Lieutenant Colonel Sir James Sands Elliott GCStJ VD (28 May 1880 – 26 October 1959) was a New Zealand doctor, editor, medical administrator and writer. He was born in Randalstown, County Antrim, Ireland (now Northern Ireland), on 28 May 1880.[1] He was educated at Wellington College and spent a year at the University of Otago Medical School. His father sent him to the University of Edinburgh to complete his medical course.
As a senior student he served with the medical corps in the Second Boer War from 1899 to 1902.
Graduating MB ChB in 1902, Elliott returned to New Zealand the following year and was the first house surgeon at Wellington Hospital.

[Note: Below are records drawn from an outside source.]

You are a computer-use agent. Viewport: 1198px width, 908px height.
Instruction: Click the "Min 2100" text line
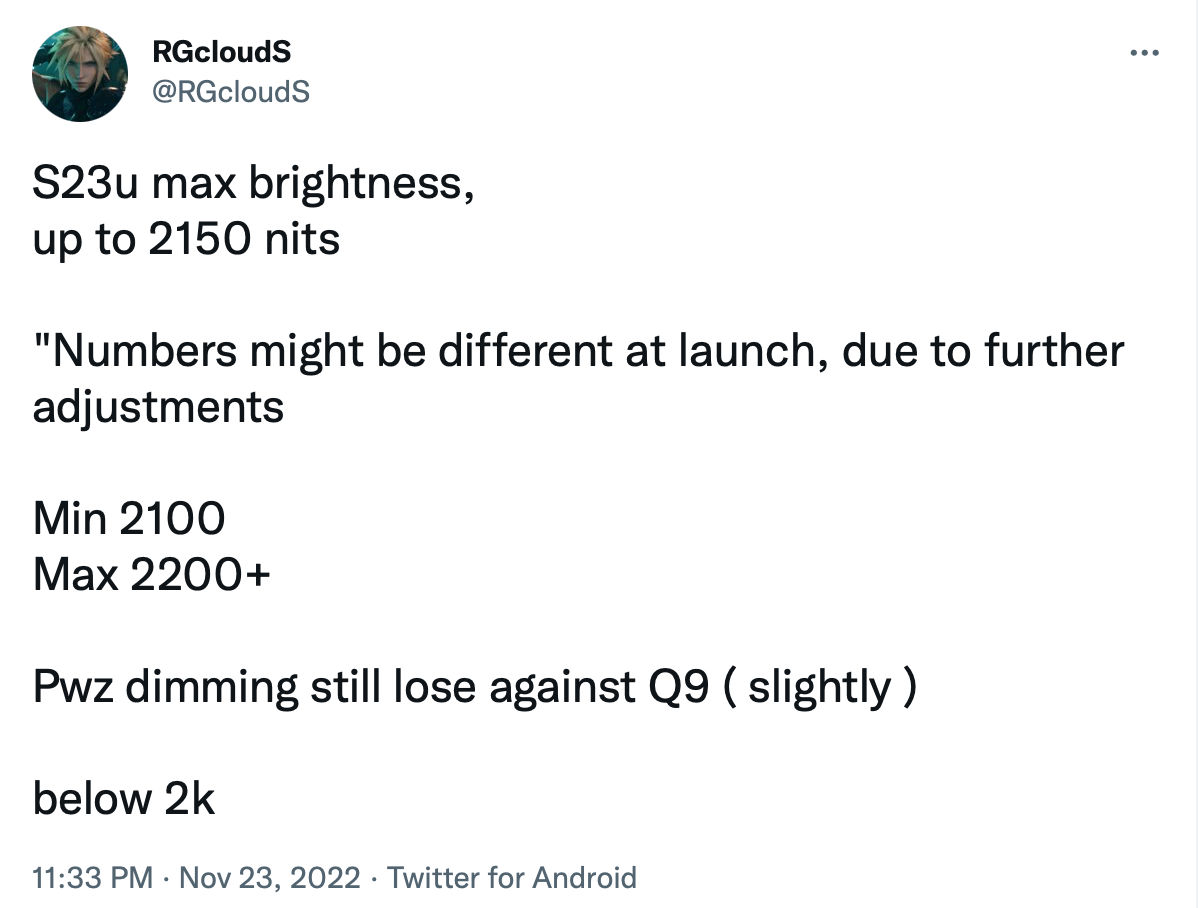[129, 519]
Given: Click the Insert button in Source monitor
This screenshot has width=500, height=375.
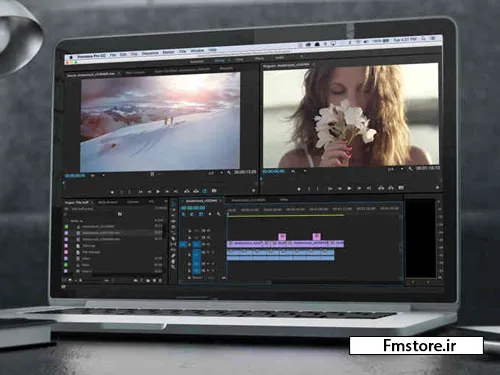Looking at the screenshot, I should tap(187, 191).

He then began a surgical and general practice at the hospital, serving also as honorary surgeon. On 12 December 1905, at Wellington, he was married by his father to Annie Allan Forbes from Edinburgh; they were going to have five children.
In 1912, Elliott took the Edinburgh MD degree. In 1914, he wrote a book on Greek and Roman medicine.

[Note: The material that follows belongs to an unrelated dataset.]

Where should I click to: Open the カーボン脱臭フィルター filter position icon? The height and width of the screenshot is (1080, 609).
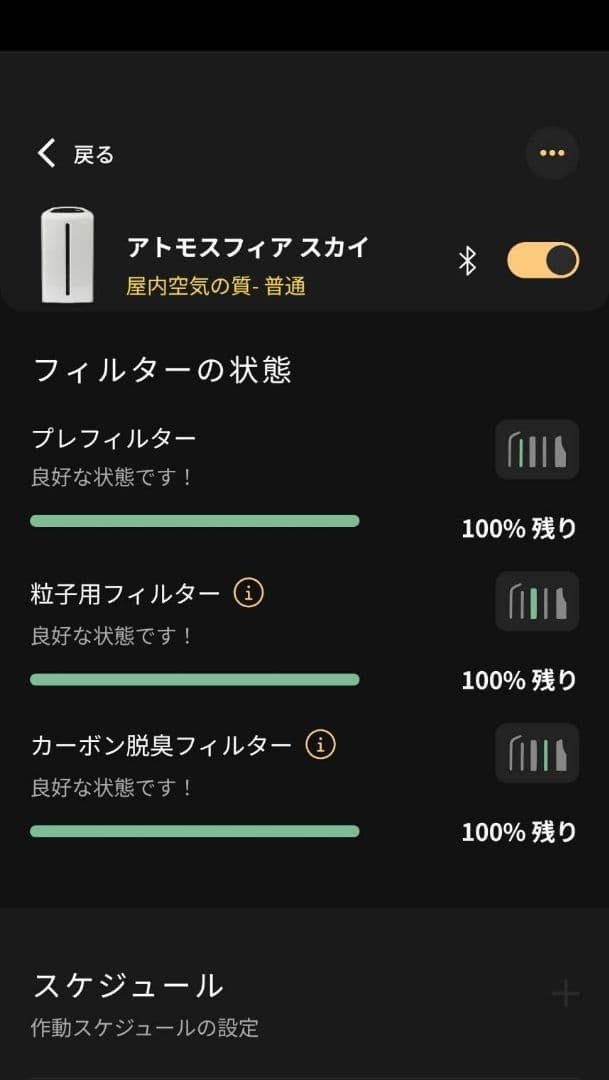(x=537, y=754)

In World War I, Elliott was a lieutenant colonel in the New Zealand Medical Corps (NZMC), and was CMO on the second and third voyages of the New Zealand Hospital Ship Maheno; which he described as "like an oven" as she was designed for the Tasman not the Mediterranean.[2] He caused a stir by sending a telegram to the Defence Department, asking whether the Maheno's captain was subordinate to him. The reply was that the captain had the final say.[3]
Elliott became a fellow of the American College of Surgeons in 1926, and in the following year, a foundation fellow of the College of Surgeons of Australasia. In the 1936 King's Birthday Honours, he was appointed a Knight Bachelor, for public services.[4] Elliott was involved with the Order of St John (chartered 1888), and in 1955, was promoted to Bailiff Grand Cross of the Order of St John.[5]
In 1965, a stained-glass window of St Luke (the patron saint of surgeons) was installed in Elliott's memory in the Nurses' Memorial Chapel at Wellington Hospital. It was designed by Martin Roestenburg and donated by Elliott's three sons.[6]